#### Recorded information

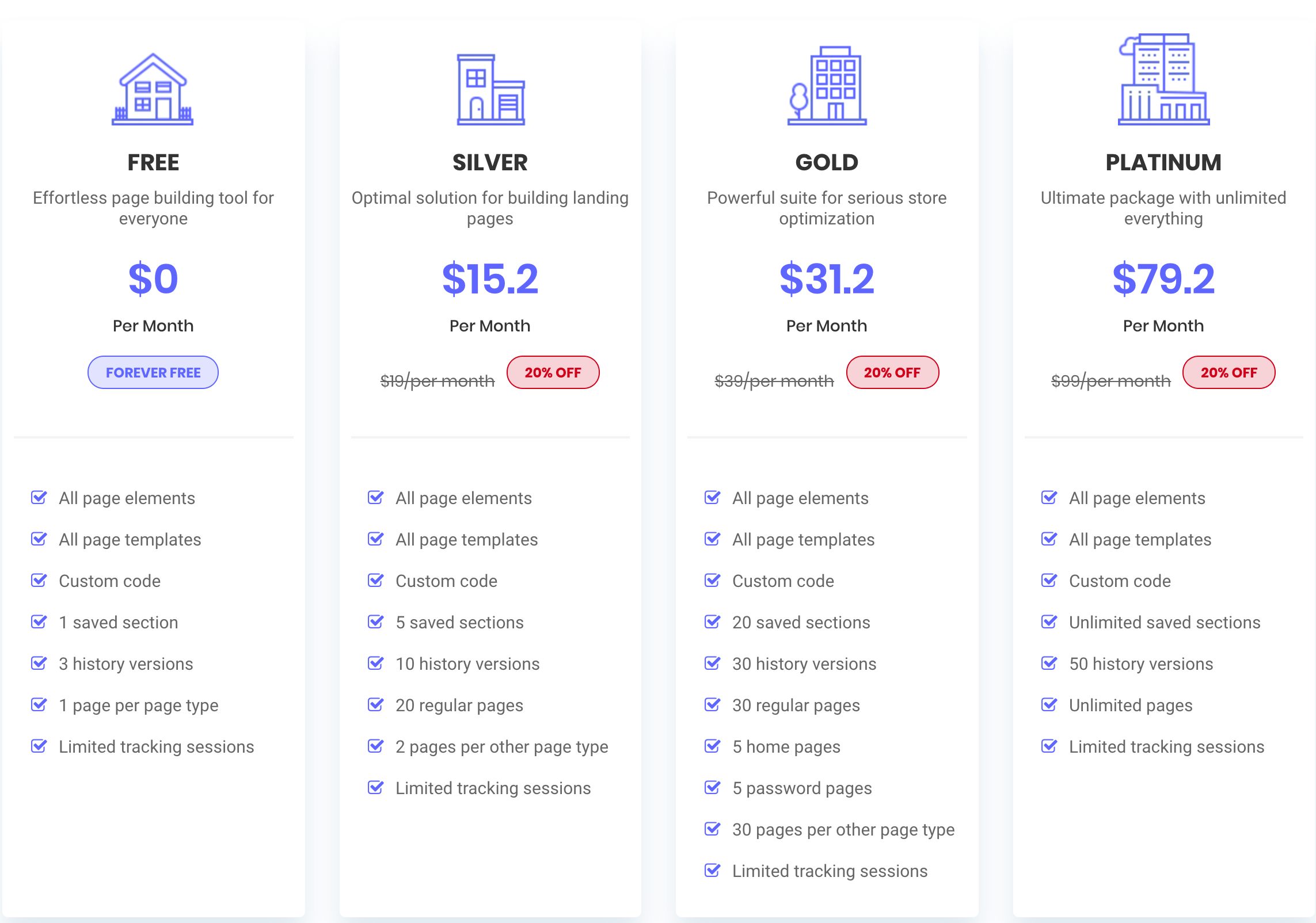Click the PLATINUM plan heading
The width and height of the screenshot is (1316, 923).
[1163, 162]
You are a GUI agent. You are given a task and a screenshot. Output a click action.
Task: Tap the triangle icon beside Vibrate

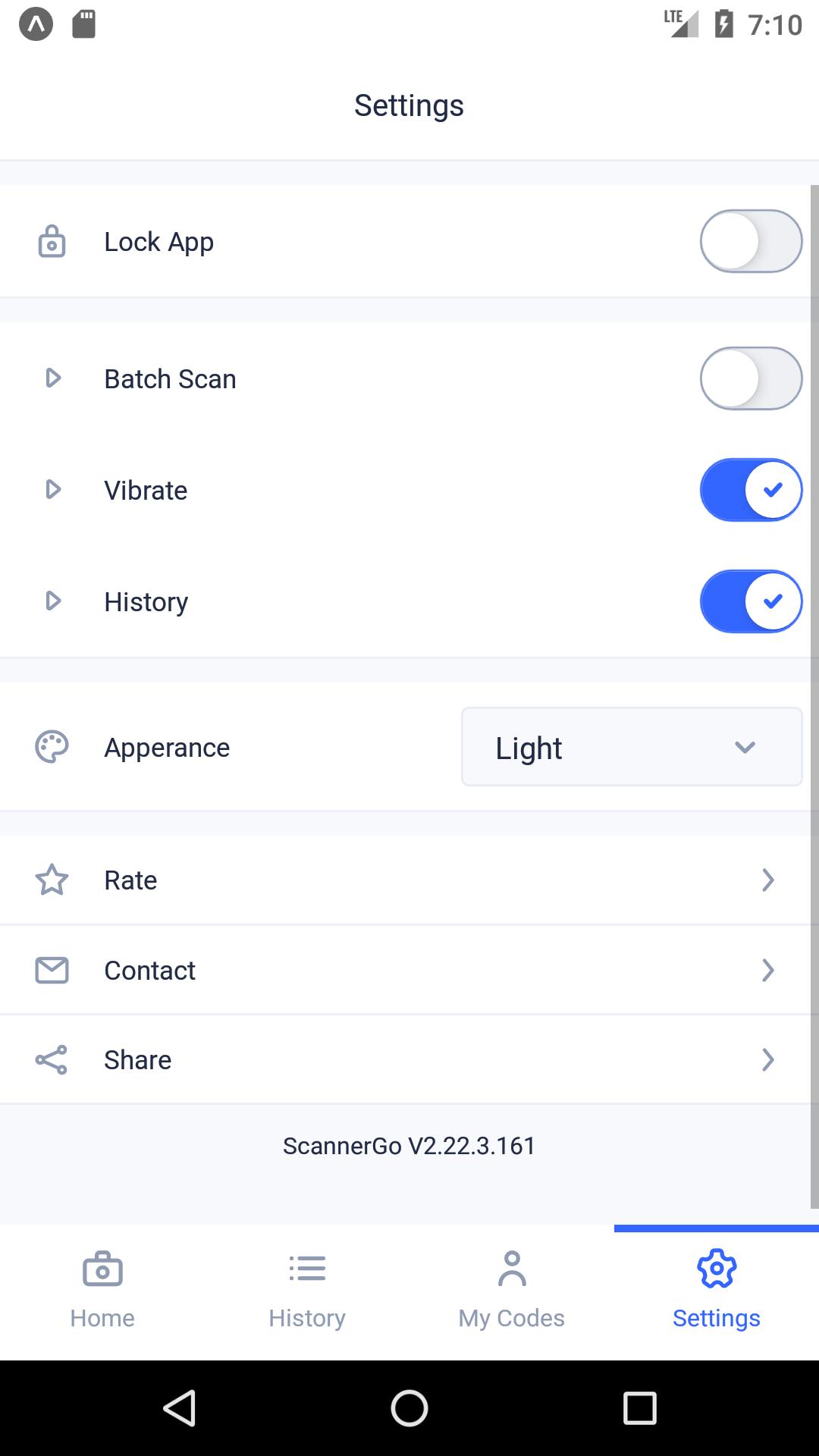tap(53, 489)
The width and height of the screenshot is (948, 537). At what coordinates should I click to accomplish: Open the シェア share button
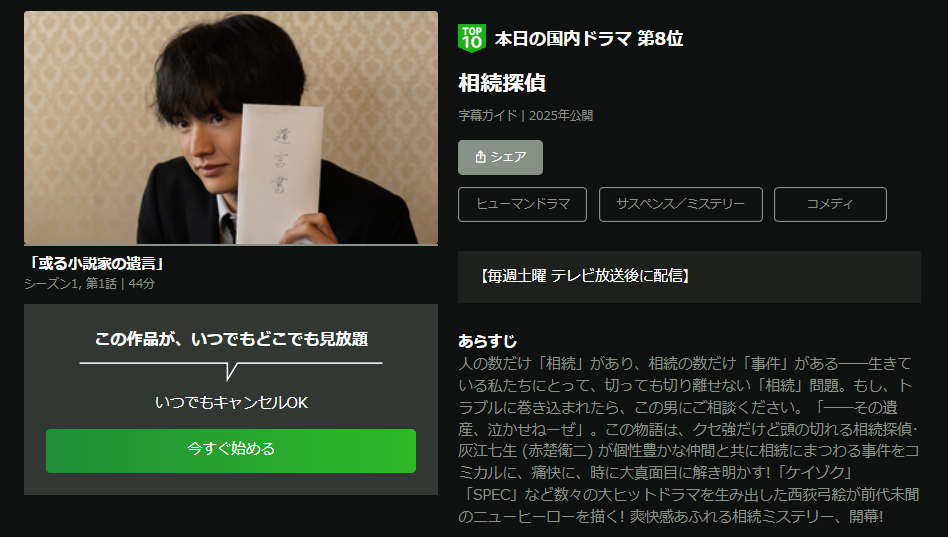(500, 157)
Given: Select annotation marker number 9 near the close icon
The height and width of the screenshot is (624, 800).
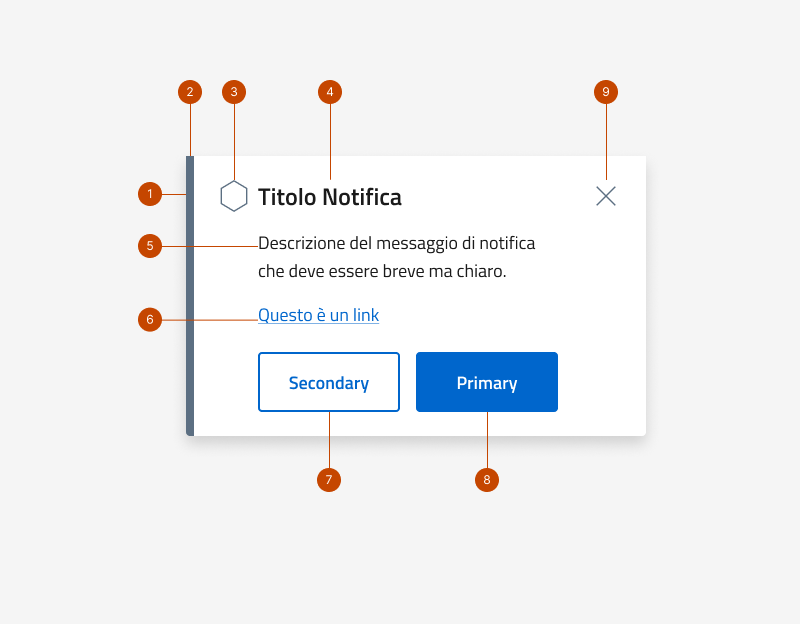Looking at the screenshot, I should coord(606,91).
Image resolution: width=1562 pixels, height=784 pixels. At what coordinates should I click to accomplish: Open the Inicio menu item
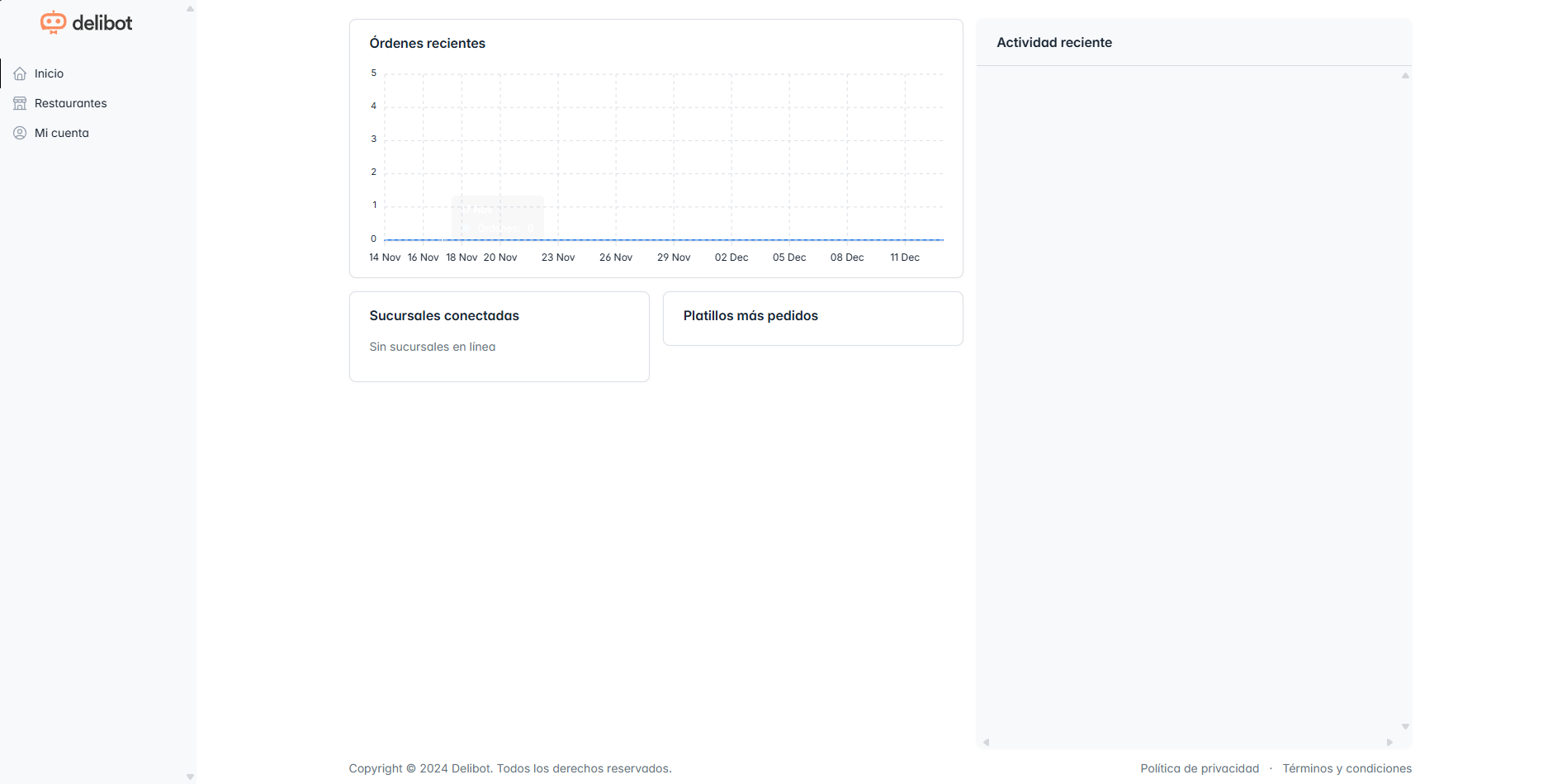point(49,73)
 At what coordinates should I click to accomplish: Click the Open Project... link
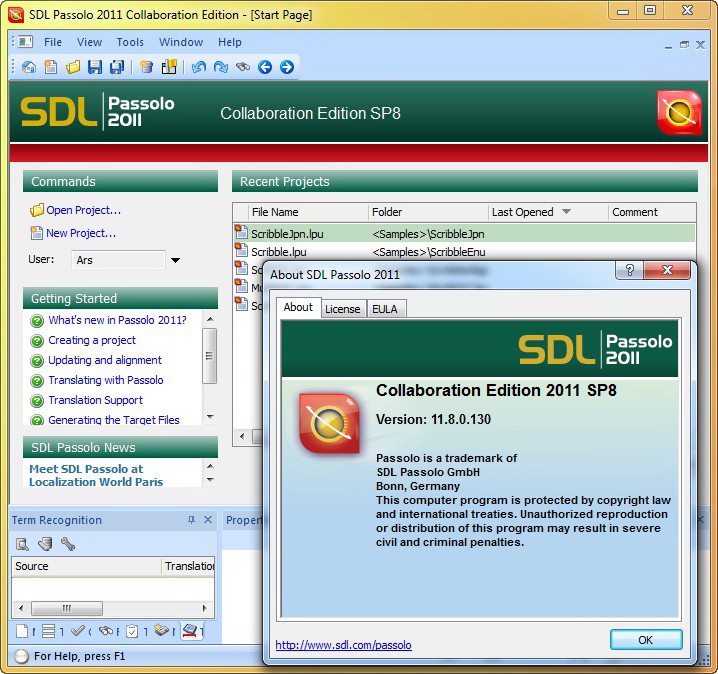(x=83, y=210)
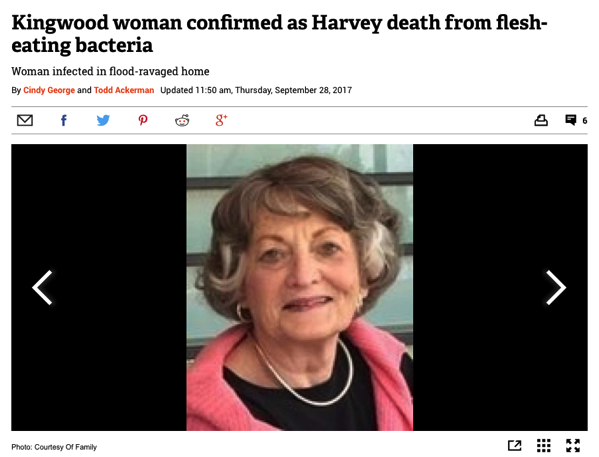Pin the article on Pinterest
The image size is (599, 457).
(x=143, y=120)
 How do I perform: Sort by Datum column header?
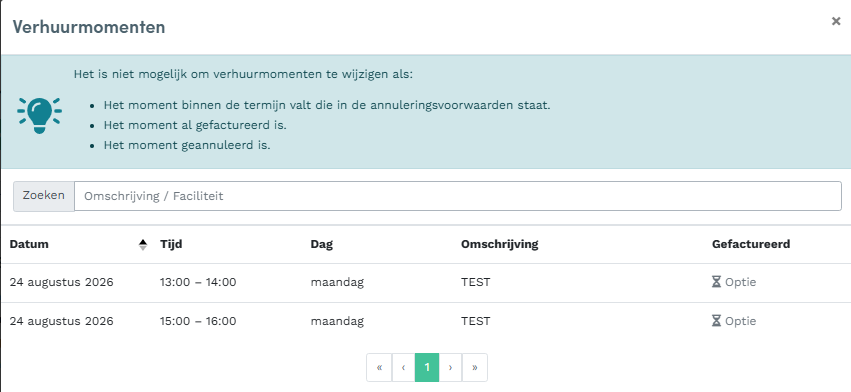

########

# Work request
Nothing but the lines from the one containing "Image resolution: width=1562" through the last line of the records above should appear, each repeated exactly, with no pictures.

# Result of this task
Image resolution: width=1562 pixels, height=784 pixels. At what coordinates should I click to accomplish: Open the Inicio menu item
point(49,73)
 At what coordinates should I click to accomplish: Click the Open Project... link
(x=83, y=210)
Pin the article on Pinterest
The image size is (599, 457).
(x=143, y=120)
 How do I perform: Sort by Datum column header?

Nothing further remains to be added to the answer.